Paralyzed by the pandemic, Broadway theaters revise their lineups

·2-min read
Broadway theaters closed down on March 12, 2020 due to the covid-19 pandemic.

The effects of the pandemic have been particularly devastating for performing arts professionals. Especially in New York City, where many Broadway theaters have been closed since March 12. Although theaters may reopen in the spring, some productions such as "Mean Girls" will not return to the stage.

"Mean Girls" producers have announced that performances will not resume when theaters reopen. That means it's the end for the musical that has attracted over a million spectators since its Broadway premiere back in April 2018. Over a million people watched live the misadventures of Cady Heron, a teenager trying to get accepted by her high school classmates and especially by the dreaded "Plastics." Based on Tina Fey's movie hit, the musical earned 12 nominations at the prestigious Tony Awards, but won no awards. However, the show did generate $124 million in revenue on Broadway, according to Variety.

And "Mean Girls" isn't the only musical that won't be back on stage because of the pandemic. "Frozen," "Hangmen" by Martin McDonagh and "Who's afraid of Virginia Woolf ?" will not be playing in Broadway theaters when they reopen. While there has not been a single performance since March 12, performing arts professionals are hoping that they will resume at the end of May. Which would be after 14 months of being shut.

A rebirth on TikTok?

This hiatus is costing a lot of money, not only for musical producers and actors, but also for restaurants in Times Square and for New York City itself. Official Broadway League figures show that Broadway theaters sold $1.8 billion worth of tickets in 2019. These revenues have of course collapsed since the onset of the pandemic.

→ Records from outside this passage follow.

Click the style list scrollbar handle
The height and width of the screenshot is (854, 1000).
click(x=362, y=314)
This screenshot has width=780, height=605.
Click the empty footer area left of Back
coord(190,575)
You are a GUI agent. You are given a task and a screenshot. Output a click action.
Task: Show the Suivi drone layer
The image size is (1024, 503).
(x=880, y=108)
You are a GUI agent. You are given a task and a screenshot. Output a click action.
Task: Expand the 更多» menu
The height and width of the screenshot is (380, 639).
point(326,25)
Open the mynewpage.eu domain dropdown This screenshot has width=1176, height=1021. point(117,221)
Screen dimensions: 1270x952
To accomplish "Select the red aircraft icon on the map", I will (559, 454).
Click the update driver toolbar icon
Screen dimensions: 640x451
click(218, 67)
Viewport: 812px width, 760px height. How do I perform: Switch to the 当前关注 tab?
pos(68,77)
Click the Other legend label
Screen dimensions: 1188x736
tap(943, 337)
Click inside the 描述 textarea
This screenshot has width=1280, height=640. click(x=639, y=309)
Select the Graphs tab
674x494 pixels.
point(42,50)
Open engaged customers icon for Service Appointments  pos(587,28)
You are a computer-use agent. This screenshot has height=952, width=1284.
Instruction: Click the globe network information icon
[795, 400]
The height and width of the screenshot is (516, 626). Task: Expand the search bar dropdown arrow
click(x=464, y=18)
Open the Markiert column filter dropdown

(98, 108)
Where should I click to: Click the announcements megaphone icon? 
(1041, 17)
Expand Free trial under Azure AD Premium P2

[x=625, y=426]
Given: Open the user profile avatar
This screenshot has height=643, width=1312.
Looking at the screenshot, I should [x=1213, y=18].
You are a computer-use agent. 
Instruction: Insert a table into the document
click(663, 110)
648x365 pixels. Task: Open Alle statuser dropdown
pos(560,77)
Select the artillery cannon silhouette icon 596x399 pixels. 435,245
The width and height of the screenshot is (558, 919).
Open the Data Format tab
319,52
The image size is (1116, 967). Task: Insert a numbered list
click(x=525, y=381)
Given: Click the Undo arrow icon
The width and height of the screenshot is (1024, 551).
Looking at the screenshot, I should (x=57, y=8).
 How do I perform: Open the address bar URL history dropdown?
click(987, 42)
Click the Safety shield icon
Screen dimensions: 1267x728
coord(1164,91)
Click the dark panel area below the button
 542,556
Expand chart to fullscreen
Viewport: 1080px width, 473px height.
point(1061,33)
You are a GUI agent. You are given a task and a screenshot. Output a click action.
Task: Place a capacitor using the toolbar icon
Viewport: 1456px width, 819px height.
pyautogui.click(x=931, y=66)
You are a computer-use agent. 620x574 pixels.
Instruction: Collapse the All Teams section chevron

However, entertainment professionals refuse to give up. They are doubling down on their efforts to keep the industry alive despite the shutting of traditional performance venues. Many of them have turned to social networks, especially TikTok. The Chinese-based platform recently saw the advent of "Ratatouille: A TikTok Musical" , a collaborative project launched in the spring that turned into a real musical production. On January 1, the show streamed on TodayTix. The musical raised more than $1 million for the Actors Fund, which helps unemployed US actors and other industry workers affected by the health crisis. In addition to the money generated, this new experience seems to have won over the public as well as the critics.